NetBSD-5.0.2/share/doc/iso/ucb/ipc.nr

.\"	$NetBSD: ipc.nr,v 1.2 1998/01/09 06:34:31 perry Exp $
.\"
.NC "The Design of Unix IPC"
.sh 1 "General"
.pp
The ARGO implementation of 
TP and CLNP was designed to fit into the AOS
kernel
as easily as possible.
All the standard protocol hooks are used.
To understand the design, it is useful to have
read 
Leffler, Joy, and Fabry:
\*(lq4.2 BSD Networking Implementation Notes\*(rq July 1983.
This section describes the
design of the IPC support in the AOS kernel.
.sh 1 "Functional Unit Overview"
.pp
The 
AOS
kernel
is a monolithic program of considerable size and complexity.
The code can be separated into parts of distinct function,
but there are no kernel processes per se.

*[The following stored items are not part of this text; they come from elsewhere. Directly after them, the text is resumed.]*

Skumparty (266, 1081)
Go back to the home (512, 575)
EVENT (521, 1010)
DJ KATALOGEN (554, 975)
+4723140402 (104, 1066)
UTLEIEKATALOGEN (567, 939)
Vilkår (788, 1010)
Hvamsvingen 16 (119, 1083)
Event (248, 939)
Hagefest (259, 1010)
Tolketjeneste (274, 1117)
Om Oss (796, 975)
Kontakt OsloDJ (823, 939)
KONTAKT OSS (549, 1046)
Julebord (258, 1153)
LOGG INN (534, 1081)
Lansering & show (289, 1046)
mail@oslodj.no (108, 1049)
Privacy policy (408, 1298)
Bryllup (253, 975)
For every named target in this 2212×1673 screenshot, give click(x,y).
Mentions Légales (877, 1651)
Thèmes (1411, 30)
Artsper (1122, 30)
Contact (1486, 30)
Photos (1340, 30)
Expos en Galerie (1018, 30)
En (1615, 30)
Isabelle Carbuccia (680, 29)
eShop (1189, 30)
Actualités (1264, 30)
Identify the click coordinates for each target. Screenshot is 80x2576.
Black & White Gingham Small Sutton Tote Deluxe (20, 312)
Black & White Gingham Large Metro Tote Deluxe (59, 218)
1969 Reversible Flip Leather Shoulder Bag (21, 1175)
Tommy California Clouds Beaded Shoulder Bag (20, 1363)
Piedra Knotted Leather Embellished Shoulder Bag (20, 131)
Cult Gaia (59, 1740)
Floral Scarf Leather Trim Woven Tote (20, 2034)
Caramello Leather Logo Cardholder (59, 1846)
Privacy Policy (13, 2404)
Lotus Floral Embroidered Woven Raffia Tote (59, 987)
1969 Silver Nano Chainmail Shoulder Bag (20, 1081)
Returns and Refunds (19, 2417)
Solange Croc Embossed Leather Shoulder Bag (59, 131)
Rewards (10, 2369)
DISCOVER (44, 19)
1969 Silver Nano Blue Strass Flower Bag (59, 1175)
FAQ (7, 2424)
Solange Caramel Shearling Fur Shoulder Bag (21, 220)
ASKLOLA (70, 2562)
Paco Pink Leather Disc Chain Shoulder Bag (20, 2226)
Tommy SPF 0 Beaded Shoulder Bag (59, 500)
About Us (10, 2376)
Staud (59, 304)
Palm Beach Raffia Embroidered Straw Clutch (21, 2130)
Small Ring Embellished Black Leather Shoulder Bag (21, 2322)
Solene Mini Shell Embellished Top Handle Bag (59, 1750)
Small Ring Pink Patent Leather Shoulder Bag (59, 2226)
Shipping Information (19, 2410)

The kernel code is either executed on behalf of a user
process, in which case the kernel was entered by a system call, 
or it is executed on behalf of a hardware or software interrupt.
The following sections describe briefly the major functional units 
of the kernel.
.\" FIGURE
.so ../wisc/figs/func_units.nr
.CF
shows the arrangement of these kernel units and 
their interactions.
.sh 2 "The file system."
.pp
.sh 2 "Virtual memory support."
.pp
This includes protection, swapping, paging, and
text sharing.
.sh 2  "Blocked device drivers (disks, tapes)."
.pp
All these drivers share some minor functional units,
such as buffer management and bus support
for the various types of busses on the machine.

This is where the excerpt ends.